Società Italiana di Pediatria Condivisa (SIPEC): “Facciamo vivere i bambini e ragazzi”
Negli ultimi anni registriamo un notevole incremento di malessere collettivo tra i giovani, spesso fin dai più piccoli. Più specificatamente appare evidente, da un lato, una sempre maggior frequenza dei disturbi del neurosviluppo, come i disturbi dello spettro autistico, dell’apprendimento, della memoria, dell’attenzione, del comportamento. Dall’altro lato assistiamo ad una più rilevante vulnerabilità della sfera emozionale e affettiva, con una precocizzazione di fenomeni un tempo riservati all’età adulta, in particolare quelli di tipo depressivo che sempre più spesso nelle ragazze e nei ragazzi si traducono in azioni violente, per lo più orientate contro se stessi.

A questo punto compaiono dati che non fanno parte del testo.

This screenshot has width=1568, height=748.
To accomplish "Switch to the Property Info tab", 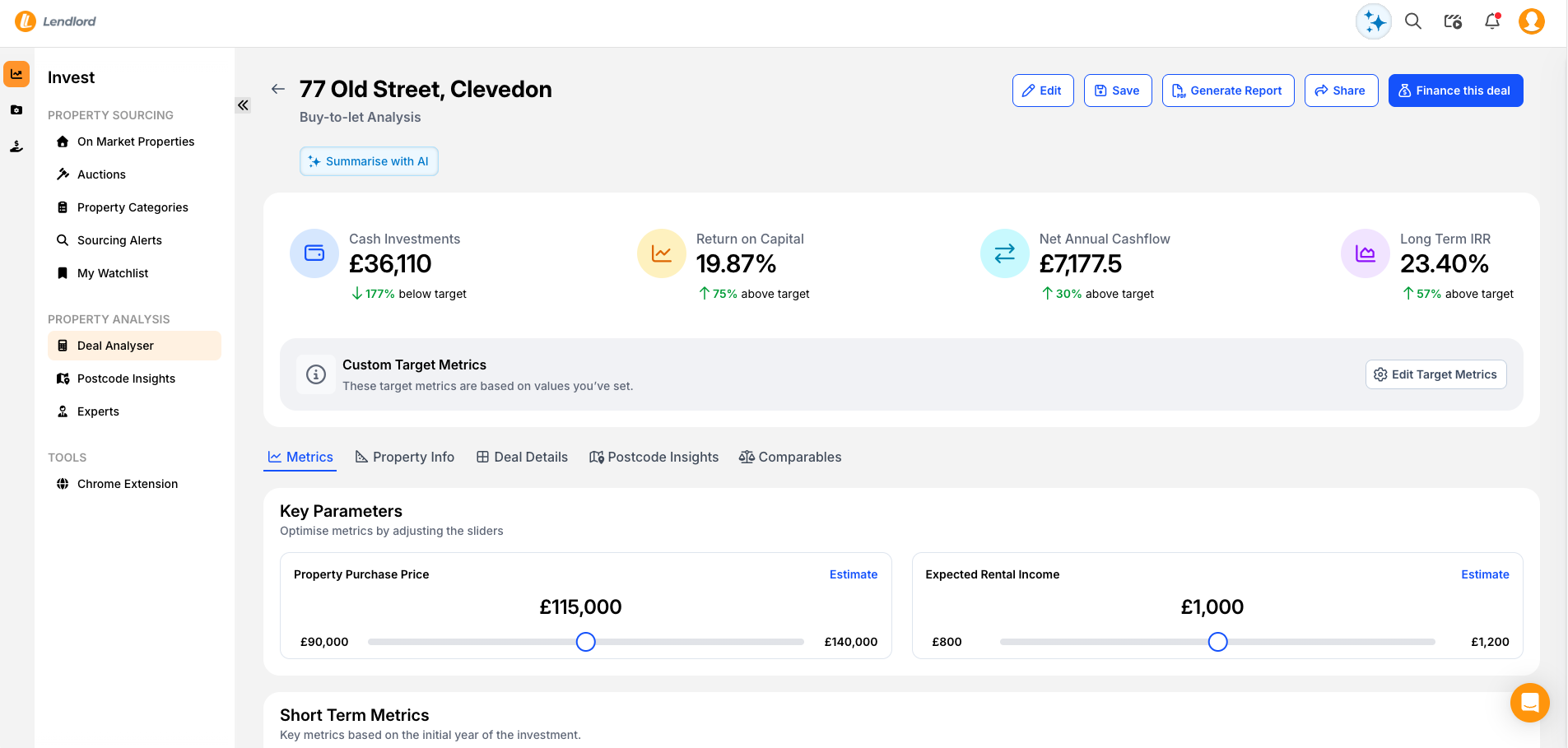I will pos(405,457).
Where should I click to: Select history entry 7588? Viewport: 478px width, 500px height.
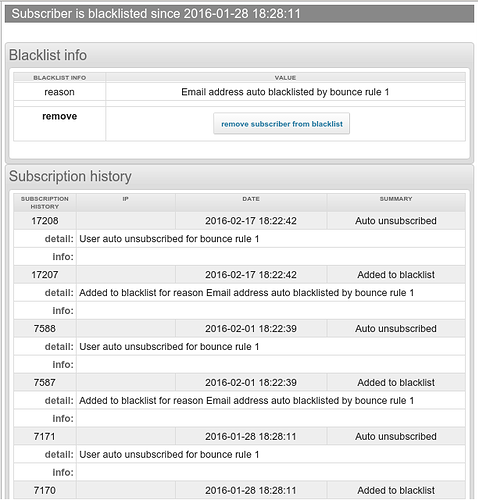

Non è pertanto un fatto scaturito negli ultimi ventiquattro mesi. Già in epoca prepandemica si osservava questo preoccupante aumento di situazioni di malessere e di patologia che tuttavia oggi sono una vera emergenza nell’emergenza. Stato di emergenza che trova le sue radici in uno sviluppo che evolve in un contesto troppo distante dall’essenza umana. Il pediatra, al di là della cura della malattia, è principalmente volto ad assicurare il benessere, ovvero la piena salute, di ogni bambino che a lui viene affidato.

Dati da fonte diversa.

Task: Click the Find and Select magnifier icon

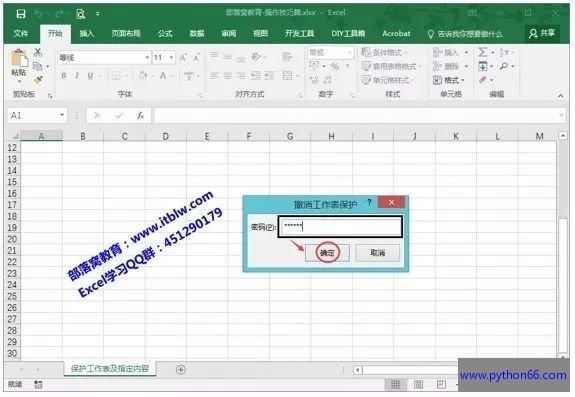Action: click(x=504, y=66)
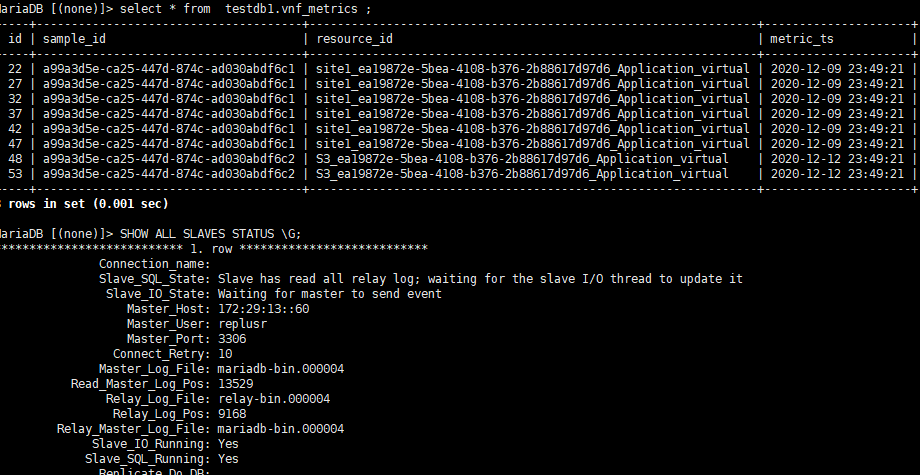Image resolution: width=920 pixels, height=475 pixels.
Task: Click the Slave_IO_State value text
Action: coord(329,293)

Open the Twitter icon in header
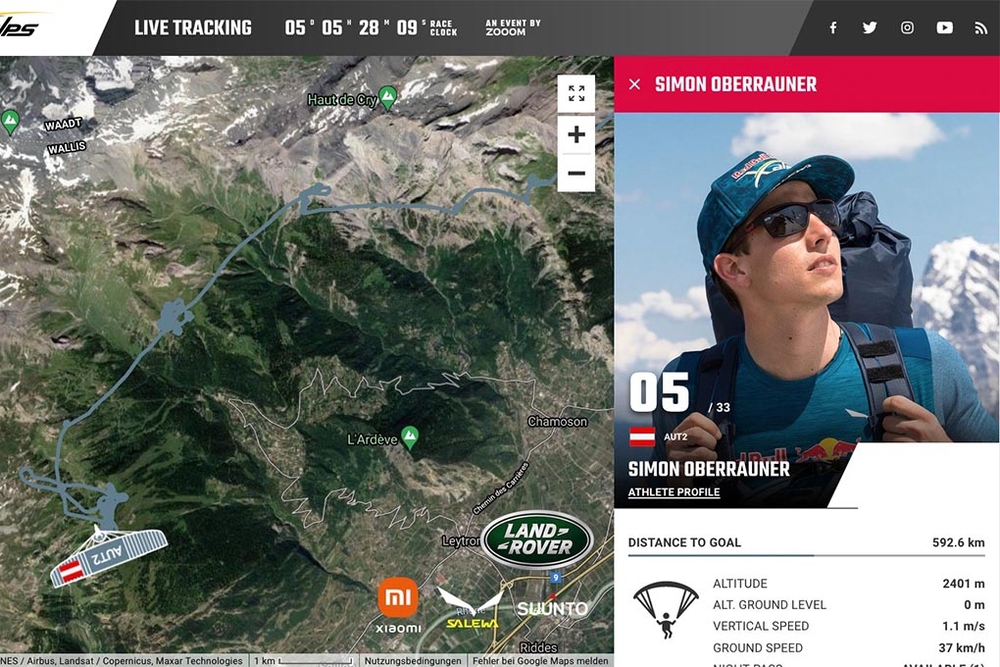(x=870, y=27)
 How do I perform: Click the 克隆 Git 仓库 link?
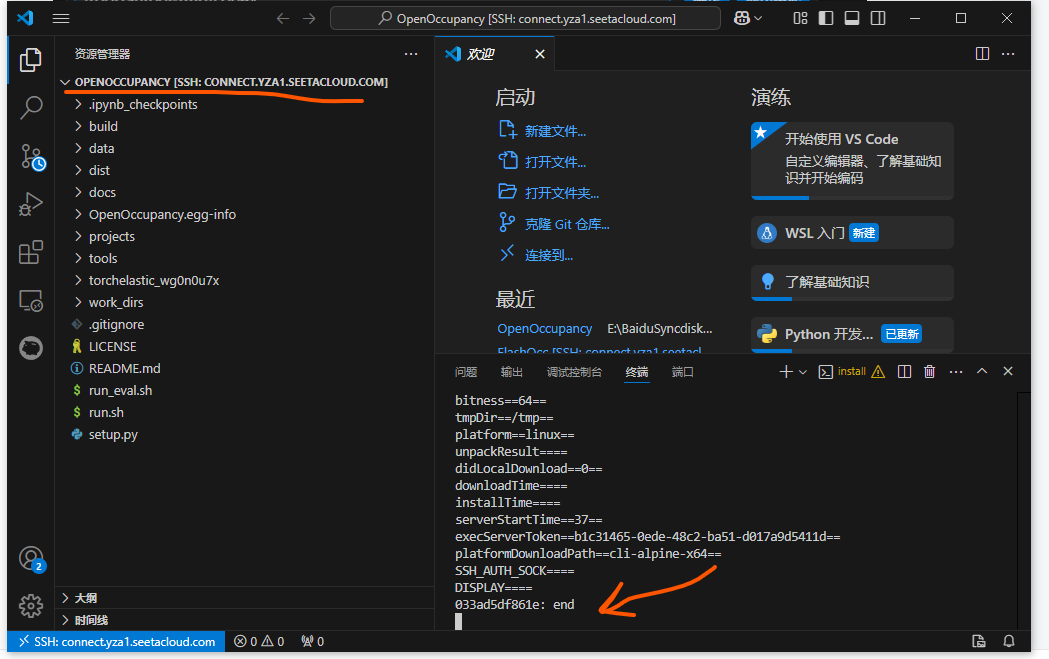pos(566,224)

Come pediatri, siamo in questo tempo preoccupati e vogliamo fare qualcosa per il bene, per il ben essere dei nostri bambini e adolescenti, in questo così duro e complesso momento storico. E vogliamo rappresentare la necessità di concedere, ad ogni bambino, ad ogni ragazzo, l’opportunità di uno sviluppo psicofisico che ne salvaguardi l’integrità, che ne valorizzi il talento, che ne rinforzi il gusto della relazione con gli altri, fin dai più piccini. Il gioco di interazione, lo scambio di parole e di sguardi, l’attività fisica vissuta insieme sono elementi costitutivi di uno sviluppo sano.

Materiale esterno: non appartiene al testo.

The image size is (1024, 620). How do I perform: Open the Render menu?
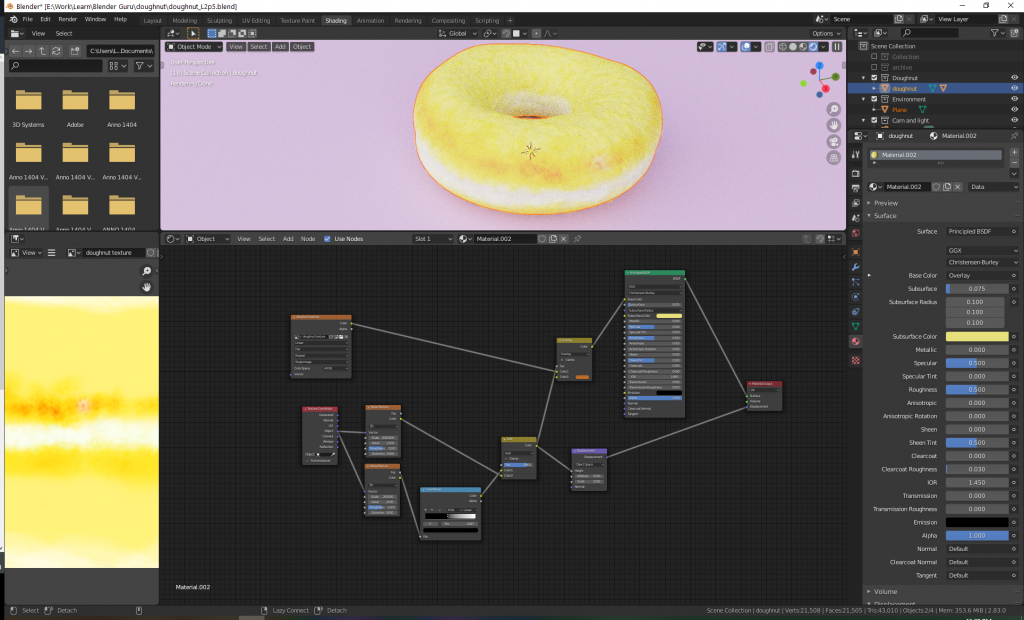(67, 19)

Ci stiamo impegnando per proteggere mediante la vaccinazione contro il Covid-19 bambini e ragazzi da una malattia che, seppur in rari casi, può essere drammatica per loro. Svolgiamo questo compito di prevenzione primaria, insito nel nostro ruolo, con convincimento e con dedizione. Siamo però coscienti che ciò non basta per far star bene coloro che oggi vivono nell’infanzia e nella prima gioventù. I bambini ed i ragazzi hanno già pagato moltissimo in termini restrittivi durante questa pandemia. Vogliamo dire con convinzione che hanno bisogno, per la loro salute, di spazi per vivere insieme, per crescere insieme, per giocare insieme, per fare sport insieme. E’ una questione assolutamente fondamentale, come lo è una sana alimentazione. Ne hanno bisogno. Non hanno, solo, piacere. Ne hanno necessità assoluta. Non sono, solo, stufi. Ogni scelta che li riguarda deve tener conto di questo. Subito.